State-Transition Analysis of Time-Sequential microRNA Expression Predicts Development of Acute Myeloid Leukemia

MicroRNAs (miRNAs) are small non-coding RNA molecules involved in post-transcriptional regulation of gene expression and have been shown to hold prognostic value in a variety of settings, including acute myeloid leukemia (AML). However, the temporal dynamics of miRNA expression profiles as it relates to AML initiation and progression is poorly understood. Using serial samples from a mouse model of AML, we show that the miRNA transcriptome undergoes state-transition during AML initiation and progression. The AML state-transition was visualized and modeled by constructing an AML state-space from singular value decomposition of the time-series miRNA sequencing data. Within the AML state-space, we identified critical points of AML development characterized by unique differentially expressed miRNAs compared to healthy controls at critical points of leukemogenesis (early, transition, and late).
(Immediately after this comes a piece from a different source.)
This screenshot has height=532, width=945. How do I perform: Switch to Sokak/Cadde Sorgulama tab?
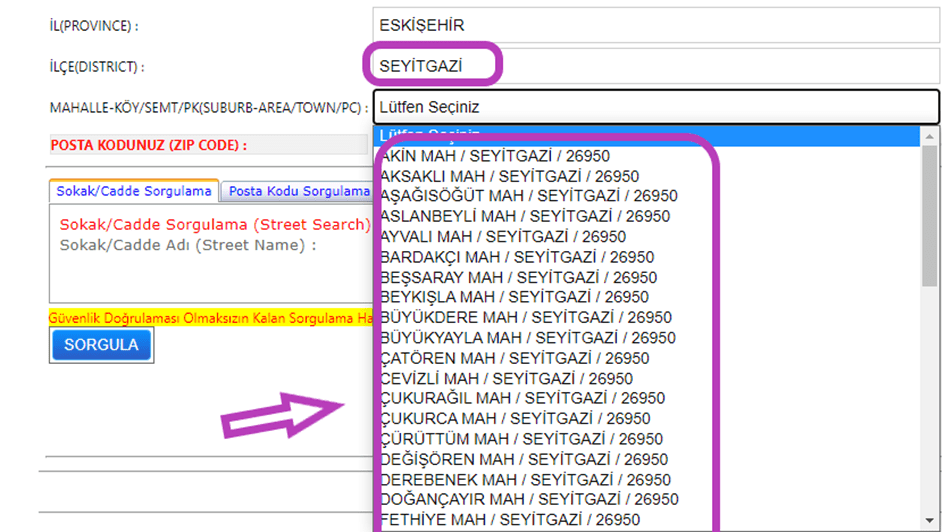(x=134, y=191)
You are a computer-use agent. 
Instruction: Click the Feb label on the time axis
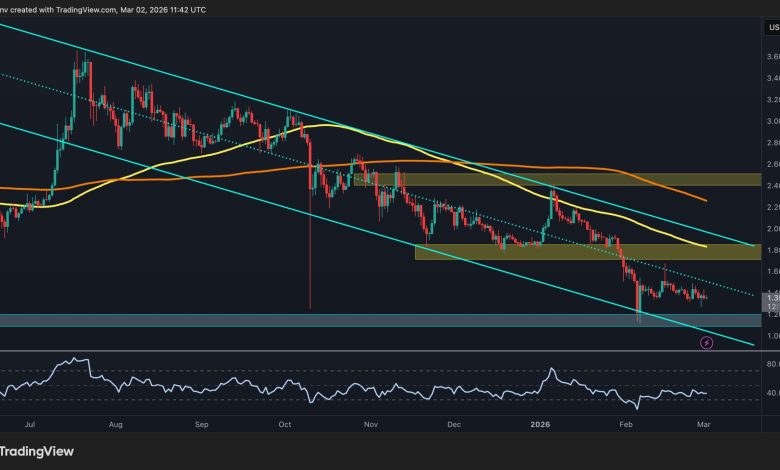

Interestingly, we observed that changes in miRNA expression during leukemogenesis followed two patterns: 1) a monotonic pattern with continuously increasing or decreasing expression; and 2) a non-monotonic pattern with a local maximum or minimum at the transition critical point which was the "point of no-return" from health to AML. We validated the AML state-space and dynamics in an independent cohort of mice and demonstrated the state-transition model accurately predicted time to AML. Of note, we show that the miRNA-derived state-transition model produced a state-space and critical points that were strikingly similar, but not identical to that produced by the coding (i.e., messenger [m]RNA-based) transcriptome. This indicates that while both miRNA and mRNA expression may provide similar information, they also capture independent features of AML state-transition. SignificanceWe show that the microRNA transcriptome undergoes a global state transition during the initiation and progression of acute myeloid leukemia, and accurately predicts time to disease development.